Date on Master's Thesis/Doctoral Dissertation


Document Type

Doctoral Dissertation

Degree Name

Ph. D.



Degree Program

English Rhetoric and Composition, PhD

Committee Chair

Horner, Bruce

Committee Co-Chair (if applicable)

Olinger, Andrea

Committee Member

Olinger, Andrea

Committee Member

Ryan, Susan

Committee Member

Donahue, Christiane

Author's Keywords

Qatar; EAP; translingualism; mobility; political economy; transfer


This research project stems from my experience teaching academic writing at the state university in Qatar. To investigate the factors overdetermining the deeply standardized curriculum there, I draw on scholarship in mobility studies, political economy, and the history both of Qatar and of composition instruction in the US, from which the curriculum is drawn.

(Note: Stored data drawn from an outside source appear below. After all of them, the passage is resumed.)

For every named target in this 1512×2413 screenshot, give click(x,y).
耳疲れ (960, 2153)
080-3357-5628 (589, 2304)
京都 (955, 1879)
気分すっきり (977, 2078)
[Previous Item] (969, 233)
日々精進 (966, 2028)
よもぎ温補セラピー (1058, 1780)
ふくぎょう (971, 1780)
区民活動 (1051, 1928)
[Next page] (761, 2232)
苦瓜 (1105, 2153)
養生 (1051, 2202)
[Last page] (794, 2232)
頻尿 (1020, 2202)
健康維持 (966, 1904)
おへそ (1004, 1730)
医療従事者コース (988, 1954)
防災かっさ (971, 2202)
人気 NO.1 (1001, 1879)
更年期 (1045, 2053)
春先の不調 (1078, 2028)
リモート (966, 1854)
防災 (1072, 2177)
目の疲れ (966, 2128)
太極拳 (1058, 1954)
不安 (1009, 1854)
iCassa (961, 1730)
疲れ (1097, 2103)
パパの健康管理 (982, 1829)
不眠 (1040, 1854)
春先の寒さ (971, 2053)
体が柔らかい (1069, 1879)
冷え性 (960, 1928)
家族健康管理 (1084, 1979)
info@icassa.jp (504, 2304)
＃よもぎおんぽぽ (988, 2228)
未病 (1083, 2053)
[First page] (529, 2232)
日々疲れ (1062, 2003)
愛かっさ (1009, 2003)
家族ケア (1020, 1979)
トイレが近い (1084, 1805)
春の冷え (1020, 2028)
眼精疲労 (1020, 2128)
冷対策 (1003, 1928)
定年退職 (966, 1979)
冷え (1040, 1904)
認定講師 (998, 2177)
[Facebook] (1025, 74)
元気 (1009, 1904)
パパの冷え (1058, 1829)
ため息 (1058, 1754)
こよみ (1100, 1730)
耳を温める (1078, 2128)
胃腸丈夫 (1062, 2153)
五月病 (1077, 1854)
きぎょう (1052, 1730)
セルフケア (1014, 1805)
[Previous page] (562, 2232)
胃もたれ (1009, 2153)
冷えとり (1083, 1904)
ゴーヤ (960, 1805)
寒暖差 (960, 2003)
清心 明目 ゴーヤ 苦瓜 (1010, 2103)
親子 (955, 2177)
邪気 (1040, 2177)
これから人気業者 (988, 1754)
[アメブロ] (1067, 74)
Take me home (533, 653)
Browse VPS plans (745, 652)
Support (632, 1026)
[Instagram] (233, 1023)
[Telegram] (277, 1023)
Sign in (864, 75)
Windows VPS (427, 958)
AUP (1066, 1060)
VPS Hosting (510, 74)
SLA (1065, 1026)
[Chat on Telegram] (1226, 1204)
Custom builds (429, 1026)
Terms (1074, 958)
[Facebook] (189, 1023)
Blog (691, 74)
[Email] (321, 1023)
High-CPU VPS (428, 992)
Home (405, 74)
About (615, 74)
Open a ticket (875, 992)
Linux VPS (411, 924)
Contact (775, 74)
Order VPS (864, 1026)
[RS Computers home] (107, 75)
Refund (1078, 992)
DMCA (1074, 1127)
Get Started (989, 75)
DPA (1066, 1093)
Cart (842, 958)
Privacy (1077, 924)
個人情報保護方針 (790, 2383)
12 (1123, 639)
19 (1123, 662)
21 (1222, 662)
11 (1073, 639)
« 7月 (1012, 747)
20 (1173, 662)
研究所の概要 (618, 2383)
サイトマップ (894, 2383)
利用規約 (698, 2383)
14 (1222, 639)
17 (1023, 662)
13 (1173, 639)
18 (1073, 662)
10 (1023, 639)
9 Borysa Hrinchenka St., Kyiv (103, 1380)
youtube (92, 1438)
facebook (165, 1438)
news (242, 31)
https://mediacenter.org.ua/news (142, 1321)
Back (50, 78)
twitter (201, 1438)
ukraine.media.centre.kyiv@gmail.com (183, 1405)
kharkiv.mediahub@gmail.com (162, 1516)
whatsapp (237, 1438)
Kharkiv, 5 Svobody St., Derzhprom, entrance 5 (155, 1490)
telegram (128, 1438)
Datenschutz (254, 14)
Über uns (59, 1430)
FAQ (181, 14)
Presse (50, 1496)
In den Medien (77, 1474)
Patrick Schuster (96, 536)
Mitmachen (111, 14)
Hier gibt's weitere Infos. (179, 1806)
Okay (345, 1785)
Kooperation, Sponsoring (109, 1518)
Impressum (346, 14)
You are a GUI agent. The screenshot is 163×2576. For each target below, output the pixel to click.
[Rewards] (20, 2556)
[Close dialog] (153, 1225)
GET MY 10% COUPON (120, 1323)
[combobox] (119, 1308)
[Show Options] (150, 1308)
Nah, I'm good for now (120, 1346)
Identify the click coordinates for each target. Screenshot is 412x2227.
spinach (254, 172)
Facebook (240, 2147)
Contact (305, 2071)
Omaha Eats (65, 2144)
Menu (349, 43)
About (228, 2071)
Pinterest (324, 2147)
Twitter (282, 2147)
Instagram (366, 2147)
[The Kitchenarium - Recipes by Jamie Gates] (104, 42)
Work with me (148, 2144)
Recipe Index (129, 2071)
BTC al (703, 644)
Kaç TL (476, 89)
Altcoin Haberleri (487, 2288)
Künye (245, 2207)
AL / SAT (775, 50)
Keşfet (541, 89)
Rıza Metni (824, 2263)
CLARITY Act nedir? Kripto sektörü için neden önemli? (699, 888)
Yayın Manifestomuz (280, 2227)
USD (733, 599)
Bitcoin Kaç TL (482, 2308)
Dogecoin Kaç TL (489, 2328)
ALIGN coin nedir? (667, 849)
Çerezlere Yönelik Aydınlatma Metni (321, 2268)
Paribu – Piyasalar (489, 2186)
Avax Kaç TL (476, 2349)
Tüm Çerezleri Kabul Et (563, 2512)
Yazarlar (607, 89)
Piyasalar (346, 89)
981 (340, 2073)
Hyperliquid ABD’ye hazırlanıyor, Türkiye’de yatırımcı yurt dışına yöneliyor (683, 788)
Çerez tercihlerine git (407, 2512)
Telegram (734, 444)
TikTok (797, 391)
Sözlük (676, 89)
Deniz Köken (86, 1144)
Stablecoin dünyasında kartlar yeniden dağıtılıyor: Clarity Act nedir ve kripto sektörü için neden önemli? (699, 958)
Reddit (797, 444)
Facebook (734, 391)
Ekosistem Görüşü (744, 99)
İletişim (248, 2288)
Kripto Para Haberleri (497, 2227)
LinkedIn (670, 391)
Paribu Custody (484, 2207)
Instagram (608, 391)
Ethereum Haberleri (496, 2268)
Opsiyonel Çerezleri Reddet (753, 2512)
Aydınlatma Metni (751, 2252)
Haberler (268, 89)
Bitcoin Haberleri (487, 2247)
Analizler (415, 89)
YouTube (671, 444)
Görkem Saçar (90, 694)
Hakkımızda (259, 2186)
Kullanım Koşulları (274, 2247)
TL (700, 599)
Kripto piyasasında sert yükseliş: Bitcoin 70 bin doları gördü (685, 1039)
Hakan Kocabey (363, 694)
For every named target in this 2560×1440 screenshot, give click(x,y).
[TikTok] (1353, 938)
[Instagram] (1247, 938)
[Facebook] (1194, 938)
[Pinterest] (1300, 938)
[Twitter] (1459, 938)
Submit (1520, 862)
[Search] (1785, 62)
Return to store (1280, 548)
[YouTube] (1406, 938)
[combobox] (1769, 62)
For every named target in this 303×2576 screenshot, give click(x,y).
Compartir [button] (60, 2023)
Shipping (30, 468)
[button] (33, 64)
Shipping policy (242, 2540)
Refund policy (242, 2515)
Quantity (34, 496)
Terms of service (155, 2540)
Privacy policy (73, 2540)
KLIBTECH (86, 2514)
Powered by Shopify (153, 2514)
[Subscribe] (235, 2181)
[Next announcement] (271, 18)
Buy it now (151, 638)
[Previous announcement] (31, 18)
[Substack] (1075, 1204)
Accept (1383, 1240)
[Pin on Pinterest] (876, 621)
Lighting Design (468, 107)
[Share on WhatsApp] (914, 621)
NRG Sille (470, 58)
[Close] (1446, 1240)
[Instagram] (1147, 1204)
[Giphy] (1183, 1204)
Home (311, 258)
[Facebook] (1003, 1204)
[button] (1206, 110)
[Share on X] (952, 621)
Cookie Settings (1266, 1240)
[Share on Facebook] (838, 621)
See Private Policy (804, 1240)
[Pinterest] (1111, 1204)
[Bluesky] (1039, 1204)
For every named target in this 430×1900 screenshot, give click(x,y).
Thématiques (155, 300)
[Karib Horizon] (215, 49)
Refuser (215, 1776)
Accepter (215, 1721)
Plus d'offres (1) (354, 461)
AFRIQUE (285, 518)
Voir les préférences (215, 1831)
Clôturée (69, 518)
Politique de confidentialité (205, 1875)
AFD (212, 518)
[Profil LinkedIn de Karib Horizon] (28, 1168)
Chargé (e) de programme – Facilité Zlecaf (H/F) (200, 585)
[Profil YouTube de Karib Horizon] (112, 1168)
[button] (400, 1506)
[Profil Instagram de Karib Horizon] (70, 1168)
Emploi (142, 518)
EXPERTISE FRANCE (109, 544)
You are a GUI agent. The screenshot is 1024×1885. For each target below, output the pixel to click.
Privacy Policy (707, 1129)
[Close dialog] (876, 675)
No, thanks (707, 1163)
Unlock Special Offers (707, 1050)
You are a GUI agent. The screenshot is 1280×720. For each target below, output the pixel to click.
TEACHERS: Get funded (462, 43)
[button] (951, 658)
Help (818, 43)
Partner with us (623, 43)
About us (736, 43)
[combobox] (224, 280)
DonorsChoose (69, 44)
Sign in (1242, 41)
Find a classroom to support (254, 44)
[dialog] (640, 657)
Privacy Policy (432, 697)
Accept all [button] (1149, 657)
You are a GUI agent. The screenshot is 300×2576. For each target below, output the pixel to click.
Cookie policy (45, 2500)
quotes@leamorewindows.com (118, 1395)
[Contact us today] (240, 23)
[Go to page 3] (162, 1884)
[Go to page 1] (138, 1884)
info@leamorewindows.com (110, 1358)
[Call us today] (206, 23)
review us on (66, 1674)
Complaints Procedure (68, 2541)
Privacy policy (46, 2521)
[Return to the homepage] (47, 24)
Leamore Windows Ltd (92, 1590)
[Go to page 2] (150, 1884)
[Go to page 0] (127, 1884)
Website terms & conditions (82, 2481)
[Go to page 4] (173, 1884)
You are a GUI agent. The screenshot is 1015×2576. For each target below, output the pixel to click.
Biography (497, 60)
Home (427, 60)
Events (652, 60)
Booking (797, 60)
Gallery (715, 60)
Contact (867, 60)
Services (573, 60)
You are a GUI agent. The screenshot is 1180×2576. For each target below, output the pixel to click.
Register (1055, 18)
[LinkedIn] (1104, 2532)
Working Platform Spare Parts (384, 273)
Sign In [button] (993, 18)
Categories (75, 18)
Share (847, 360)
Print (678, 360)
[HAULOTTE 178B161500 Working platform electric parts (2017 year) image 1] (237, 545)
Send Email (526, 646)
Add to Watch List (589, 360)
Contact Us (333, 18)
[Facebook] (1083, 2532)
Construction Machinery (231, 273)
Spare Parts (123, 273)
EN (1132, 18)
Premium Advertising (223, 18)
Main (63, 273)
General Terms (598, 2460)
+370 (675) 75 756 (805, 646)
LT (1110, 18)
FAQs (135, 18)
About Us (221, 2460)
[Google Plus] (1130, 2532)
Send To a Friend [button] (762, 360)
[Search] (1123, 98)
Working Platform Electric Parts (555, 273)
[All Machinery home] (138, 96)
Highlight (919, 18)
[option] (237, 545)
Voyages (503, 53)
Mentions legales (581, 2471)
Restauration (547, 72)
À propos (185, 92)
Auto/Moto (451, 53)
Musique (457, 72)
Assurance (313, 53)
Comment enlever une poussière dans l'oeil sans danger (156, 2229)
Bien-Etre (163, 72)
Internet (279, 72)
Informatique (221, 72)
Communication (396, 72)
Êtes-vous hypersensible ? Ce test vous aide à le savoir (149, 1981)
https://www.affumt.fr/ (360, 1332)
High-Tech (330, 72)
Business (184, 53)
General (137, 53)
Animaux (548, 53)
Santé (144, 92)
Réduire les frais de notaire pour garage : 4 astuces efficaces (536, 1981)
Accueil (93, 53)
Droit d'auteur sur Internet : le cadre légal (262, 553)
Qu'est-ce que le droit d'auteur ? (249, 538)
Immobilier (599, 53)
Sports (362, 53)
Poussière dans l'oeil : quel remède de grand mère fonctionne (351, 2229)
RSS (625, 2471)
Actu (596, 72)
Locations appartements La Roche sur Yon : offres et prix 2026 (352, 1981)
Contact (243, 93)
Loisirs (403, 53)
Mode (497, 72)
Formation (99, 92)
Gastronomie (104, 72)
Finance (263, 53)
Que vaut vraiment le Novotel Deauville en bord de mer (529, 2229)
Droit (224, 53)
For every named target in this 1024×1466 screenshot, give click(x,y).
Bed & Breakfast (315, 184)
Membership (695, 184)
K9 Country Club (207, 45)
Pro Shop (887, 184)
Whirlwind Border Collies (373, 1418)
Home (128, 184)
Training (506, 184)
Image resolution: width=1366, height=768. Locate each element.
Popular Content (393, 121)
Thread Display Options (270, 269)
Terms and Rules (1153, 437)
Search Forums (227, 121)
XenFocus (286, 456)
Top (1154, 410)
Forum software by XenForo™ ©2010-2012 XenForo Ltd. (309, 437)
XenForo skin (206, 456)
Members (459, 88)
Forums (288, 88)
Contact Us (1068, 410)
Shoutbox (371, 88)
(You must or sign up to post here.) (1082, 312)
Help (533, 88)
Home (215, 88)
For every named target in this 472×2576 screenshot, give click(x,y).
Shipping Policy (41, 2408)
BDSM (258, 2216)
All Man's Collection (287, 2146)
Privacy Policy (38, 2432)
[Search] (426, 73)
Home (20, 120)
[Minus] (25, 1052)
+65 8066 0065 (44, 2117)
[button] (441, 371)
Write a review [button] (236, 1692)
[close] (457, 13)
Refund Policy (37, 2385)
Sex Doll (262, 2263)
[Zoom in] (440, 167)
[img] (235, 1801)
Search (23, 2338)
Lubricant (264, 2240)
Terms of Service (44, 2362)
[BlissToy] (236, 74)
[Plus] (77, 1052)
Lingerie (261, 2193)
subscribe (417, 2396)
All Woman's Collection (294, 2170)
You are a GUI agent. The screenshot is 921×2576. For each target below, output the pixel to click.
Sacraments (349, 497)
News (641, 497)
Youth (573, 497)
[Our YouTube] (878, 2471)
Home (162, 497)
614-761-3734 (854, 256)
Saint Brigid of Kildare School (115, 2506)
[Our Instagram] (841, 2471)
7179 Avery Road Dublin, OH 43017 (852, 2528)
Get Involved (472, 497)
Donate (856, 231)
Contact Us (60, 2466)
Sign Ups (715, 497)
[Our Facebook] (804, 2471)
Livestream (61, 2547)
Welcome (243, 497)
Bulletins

These explorations ultimately lead me to comment on the fraught enterprise of subjecting writing and language to commodification, which I identify as part of broader trends characterizing neoliberal economic globalization. To further develop this critique, I conduct a critical multi-sited autoethnographic study that questions preconceived notions of correctness in writing, revealing how education is increasingly tied to the demands of global economy. Chapter one develops an anti-essentialist perspective on ideology, demonstrating both the transnational appeal of an autonomous model of literacy and the frictions that deny its claims to universality. In chapter two I delve into the details and history of the Qatar University Foundation Program, looking at how it has been shaped, again, by points of ideological alignment across local and global exigencies. Chapter three takes the autoethnographic approach to the subject of postsecondary instruction in English academic writing, providing both context for my teaching experience in Qatar while substantiating broader observations about how writing knowledge is mobilized according to both local demands and increasingly global ideologies. In chapter four, I return to Qatar to sketch a tactical approach (de Certeau) to working with(in) these trends, situating the work within a broader perspective that aligns with institutional demands while refusing to deny the multifarious points of friction that drive the creation of knowledge.